Not that things are as deep and as dour as that. Edwards remembers the fun of these movies is in not only seeing the big guy in action but also the unbearable suspense of waiting to see him both appear as well as lay waste to all that is in his path. Like the majority of the Toho sequels, humans are more like bugs to be swatted out of the way, an annoying inconvenience and little else, the big beastie standing in Godzilla’s way the true danger in need of being dealt with. Buildings crumble, bridges fall, all the while the military looks on castrated, unable to lift a finger in order to combat what it is that’s laying waste to all it comes into contact with.

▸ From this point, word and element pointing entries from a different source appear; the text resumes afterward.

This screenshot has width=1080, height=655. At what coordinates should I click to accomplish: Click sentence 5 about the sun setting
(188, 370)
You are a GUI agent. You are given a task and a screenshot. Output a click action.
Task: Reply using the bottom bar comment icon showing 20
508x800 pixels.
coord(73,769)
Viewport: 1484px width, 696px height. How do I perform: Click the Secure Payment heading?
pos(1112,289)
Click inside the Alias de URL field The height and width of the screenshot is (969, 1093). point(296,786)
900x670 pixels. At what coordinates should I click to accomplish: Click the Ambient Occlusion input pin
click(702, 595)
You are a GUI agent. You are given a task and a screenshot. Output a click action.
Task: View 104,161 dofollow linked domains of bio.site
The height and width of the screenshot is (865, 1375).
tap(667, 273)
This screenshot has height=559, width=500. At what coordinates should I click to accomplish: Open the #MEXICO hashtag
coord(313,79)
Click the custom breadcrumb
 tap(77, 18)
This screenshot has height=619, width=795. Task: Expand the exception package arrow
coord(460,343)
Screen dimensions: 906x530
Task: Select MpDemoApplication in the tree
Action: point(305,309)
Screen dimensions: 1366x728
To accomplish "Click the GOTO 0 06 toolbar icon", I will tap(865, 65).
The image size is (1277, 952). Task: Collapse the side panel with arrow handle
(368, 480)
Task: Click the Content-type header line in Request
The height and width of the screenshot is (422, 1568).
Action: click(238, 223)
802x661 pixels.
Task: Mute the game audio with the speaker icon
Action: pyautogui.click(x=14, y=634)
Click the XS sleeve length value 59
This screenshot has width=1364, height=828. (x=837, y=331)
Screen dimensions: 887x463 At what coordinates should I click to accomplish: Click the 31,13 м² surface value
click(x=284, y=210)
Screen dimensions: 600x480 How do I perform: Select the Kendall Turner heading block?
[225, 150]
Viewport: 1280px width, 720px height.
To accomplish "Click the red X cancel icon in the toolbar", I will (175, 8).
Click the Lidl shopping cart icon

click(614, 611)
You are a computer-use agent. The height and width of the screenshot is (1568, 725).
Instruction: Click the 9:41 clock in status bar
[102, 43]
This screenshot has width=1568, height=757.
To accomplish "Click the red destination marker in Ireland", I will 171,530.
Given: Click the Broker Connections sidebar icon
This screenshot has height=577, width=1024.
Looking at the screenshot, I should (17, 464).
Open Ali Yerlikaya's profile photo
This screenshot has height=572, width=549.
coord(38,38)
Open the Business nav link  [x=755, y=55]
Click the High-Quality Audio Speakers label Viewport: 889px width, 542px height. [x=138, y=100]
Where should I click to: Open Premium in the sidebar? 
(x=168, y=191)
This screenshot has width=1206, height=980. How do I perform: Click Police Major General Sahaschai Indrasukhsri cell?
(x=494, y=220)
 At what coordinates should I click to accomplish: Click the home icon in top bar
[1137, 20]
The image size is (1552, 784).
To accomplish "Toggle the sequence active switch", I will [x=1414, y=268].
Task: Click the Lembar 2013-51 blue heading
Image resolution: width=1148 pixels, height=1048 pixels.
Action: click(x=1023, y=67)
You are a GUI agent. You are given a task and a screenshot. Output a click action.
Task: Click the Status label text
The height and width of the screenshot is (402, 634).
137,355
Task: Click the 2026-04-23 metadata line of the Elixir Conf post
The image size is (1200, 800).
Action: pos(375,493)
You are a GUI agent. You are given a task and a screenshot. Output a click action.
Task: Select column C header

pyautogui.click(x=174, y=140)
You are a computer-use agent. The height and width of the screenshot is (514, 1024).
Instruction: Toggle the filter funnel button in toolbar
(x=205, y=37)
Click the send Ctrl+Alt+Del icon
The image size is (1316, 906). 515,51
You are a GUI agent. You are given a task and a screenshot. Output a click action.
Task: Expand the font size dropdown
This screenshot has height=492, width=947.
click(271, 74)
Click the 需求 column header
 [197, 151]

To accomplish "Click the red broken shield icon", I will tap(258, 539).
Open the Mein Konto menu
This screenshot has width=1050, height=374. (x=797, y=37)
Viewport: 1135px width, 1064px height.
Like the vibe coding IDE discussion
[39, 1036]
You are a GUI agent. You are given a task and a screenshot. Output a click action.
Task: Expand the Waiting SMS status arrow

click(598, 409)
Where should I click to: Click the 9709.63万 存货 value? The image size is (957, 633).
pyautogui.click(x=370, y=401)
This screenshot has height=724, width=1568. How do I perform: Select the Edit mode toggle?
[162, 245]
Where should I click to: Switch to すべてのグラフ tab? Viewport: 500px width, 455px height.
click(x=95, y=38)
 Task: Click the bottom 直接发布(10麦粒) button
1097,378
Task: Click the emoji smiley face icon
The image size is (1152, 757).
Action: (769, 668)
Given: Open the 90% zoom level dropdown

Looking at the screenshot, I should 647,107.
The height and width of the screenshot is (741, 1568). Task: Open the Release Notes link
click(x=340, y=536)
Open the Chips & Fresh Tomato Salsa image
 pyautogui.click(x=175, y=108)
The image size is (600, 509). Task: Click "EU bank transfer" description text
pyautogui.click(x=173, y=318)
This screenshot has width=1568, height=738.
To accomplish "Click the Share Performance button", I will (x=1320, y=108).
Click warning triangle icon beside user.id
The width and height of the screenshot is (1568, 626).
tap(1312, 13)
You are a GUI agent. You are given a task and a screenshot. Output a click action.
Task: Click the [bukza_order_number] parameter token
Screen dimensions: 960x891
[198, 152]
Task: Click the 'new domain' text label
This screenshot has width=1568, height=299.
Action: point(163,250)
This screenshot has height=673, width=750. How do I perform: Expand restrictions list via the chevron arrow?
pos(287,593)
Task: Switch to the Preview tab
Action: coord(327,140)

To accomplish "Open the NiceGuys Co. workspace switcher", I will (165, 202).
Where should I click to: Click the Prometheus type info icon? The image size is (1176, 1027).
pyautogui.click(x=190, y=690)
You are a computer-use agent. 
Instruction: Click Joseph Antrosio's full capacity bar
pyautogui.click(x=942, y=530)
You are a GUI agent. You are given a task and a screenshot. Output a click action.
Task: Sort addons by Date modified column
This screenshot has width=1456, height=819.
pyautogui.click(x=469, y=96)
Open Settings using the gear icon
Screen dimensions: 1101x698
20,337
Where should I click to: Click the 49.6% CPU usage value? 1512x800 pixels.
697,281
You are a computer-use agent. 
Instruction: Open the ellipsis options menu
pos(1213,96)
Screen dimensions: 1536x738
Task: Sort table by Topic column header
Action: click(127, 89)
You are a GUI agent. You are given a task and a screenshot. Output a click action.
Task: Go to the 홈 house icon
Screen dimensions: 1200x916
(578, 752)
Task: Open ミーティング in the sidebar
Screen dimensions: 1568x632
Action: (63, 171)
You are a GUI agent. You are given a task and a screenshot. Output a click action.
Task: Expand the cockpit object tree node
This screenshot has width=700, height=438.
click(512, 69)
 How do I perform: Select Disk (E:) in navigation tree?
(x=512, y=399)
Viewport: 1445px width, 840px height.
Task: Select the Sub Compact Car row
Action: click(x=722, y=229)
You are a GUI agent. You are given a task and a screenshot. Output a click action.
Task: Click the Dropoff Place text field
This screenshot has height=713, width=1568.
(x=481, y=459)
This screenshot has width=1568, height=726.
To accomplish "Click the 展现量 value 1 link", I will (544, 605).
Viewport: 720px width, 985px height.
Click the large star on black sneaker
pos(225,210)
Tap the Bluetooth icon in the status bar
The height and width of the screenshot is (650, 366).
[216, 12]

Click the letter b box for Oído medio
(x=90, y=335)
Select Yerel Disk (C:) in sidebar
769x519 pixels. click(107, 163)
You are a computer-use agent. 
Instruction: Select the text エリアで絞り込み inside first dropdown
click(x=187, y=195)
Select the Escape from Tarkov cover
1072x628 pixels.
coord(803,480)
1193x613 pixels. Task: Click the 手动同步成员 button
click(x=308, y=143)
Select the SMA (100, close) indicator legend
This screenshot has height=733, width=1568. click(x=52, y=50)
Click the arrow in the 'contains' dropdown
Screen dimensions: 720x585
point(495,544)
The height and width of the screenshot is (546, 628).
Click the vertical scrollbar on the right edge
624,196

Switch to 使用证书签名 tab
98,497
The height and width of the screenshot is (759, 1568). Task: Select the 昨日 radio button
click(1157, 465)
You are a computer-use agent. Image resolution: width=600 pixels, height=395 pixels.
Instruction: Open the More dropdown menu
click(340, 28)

The human element, save for the glorious opening prologue, some wonderful bits between Cranston and Taylor-Johnson before they return to the power plant and a bittersweet, eerily touching shipboard monologue from Watanabe, isn’t particularly strong. Juliette Binoche pops up briefly, adding a nice touch of gravitas to a pivotal early moment but is otherwise wasted. David Strathairn gets to do the stoic soldier thing as the Navy commander tasked with trying to find a solution to the monster mash currently threatening San Francisco, and while he’s fine in the role it’s not like he’s doing anything noteworthy. As for Olsen, the Martha Marcy May Marlene scene-stealer is wasted in a rather thankless part, and other than a deftly underplayed sequence where the young mother must make a heartrending decision regarding Sam it isn’t like she’s got a whole lot to do.
Be that as it may, Edwards unleashes scene after scene of surprising visual and dramatic eloquence, building tension with ease allowing the talent hinted at inside his similarly-conceived debut Monsters to fully blossom here. Mixing in Alexandre Desplat’s (Zero Dark Thirty) rousing score, not to mention utilizing György Ligeti better than anyone has this side of Stanley Kubrick, the director has an uncanny ability to get the pulse racing. He allows cinematographer Seamus McGarvey (Anna Karenina) to fill every corner of the frame yet still finds a way to leave clutter to a minimum, all that happens having an organic, almost delicate quality that belies the carnage and destruction taking place. Make no mistake, Godzilla roars to life with spectacular fury, this latest incarnation proving without a shadow of a doubt who the indisputable King of Monsters continues to be.